◆ SOURCE MATERIAL
::::::::
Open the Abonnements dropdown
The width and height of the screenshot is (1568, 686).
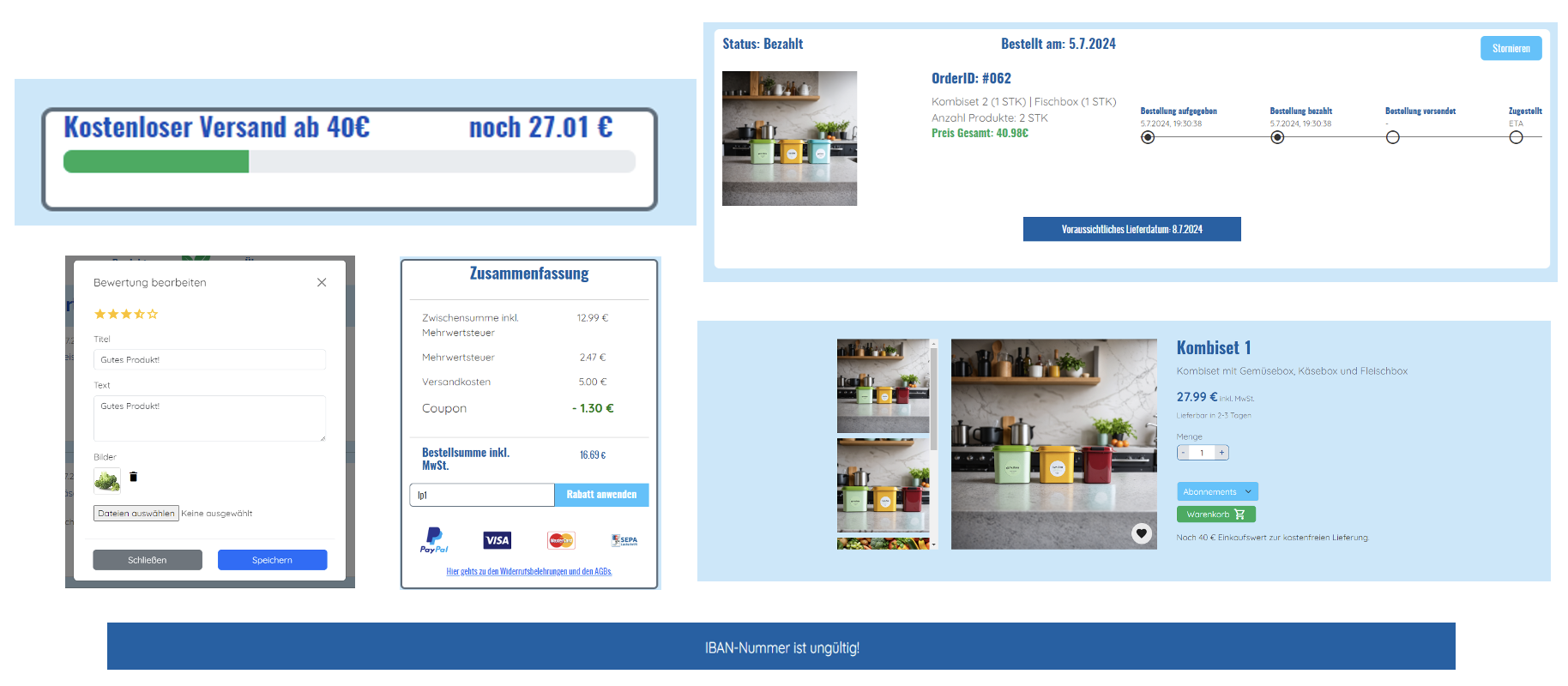coord(1216,491)
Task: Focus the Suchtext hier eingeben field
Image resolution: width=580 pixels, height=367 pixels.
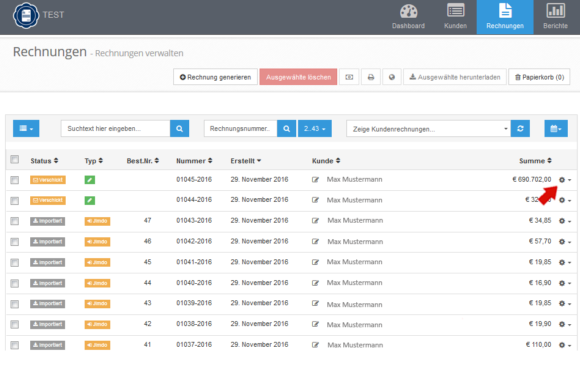Action: (x=115, y=128)
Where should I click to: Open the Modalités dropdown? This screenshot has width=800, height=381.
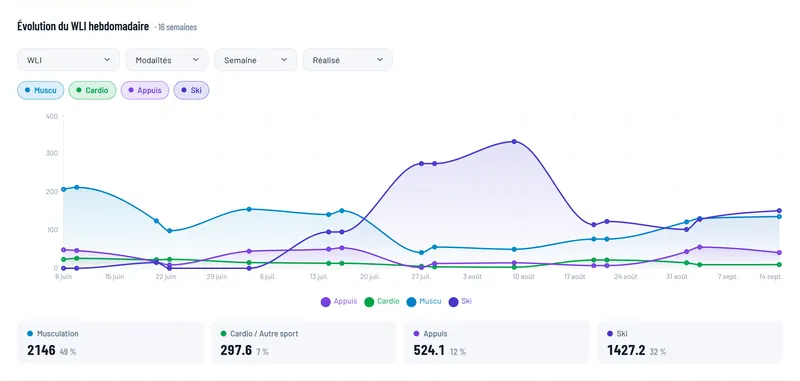click(167, 60)
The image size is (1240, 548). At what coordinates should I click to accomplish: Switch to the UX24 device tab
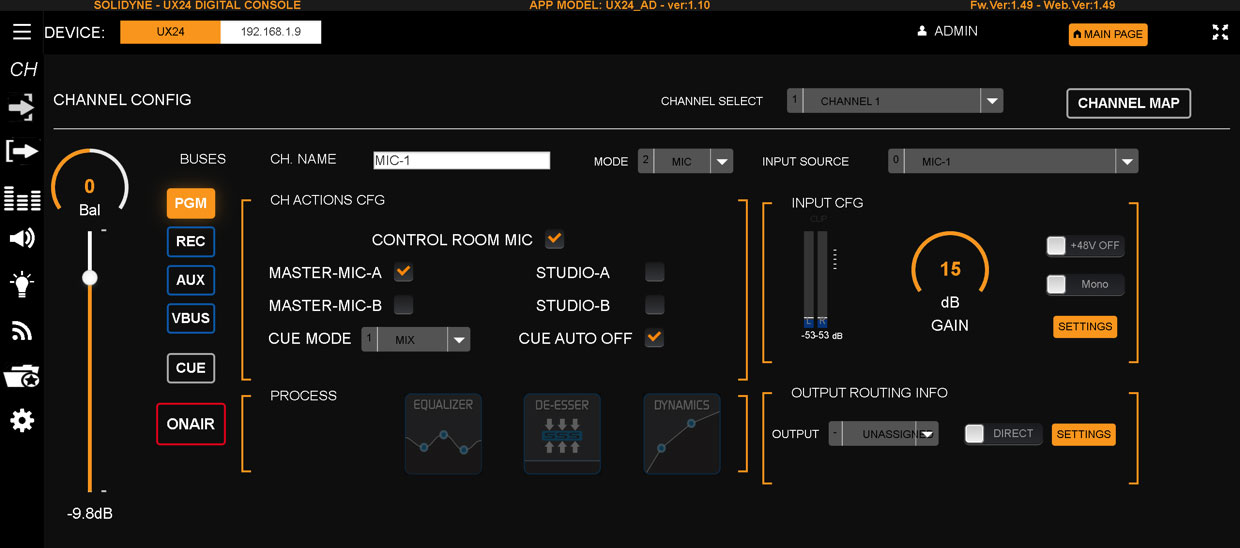pyautogui.click(x=170, y=32)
::::::::
◆ WHAT THE TASK REQUIRES
Restate the material word for word, minus pictures.

◆ REPLY
Open the Abonnements dropdown
The width and height of the screenshot is (1568, 686).
coord(1216,491)
Task: Focus the Suchtext hier eingeben field
Image resolution: width=580 pixels, height=367 pixels.
Action: (x=115, y=128)
Where should I click to: Open the Modalités dropdown? This screenshot has width=800, height=381.
click(167, 60)
The image size is (1240, 548). At what coordinates should I click to accomplish: Switch to the UX24 device tab
pyautogui.click(x=170, y=32)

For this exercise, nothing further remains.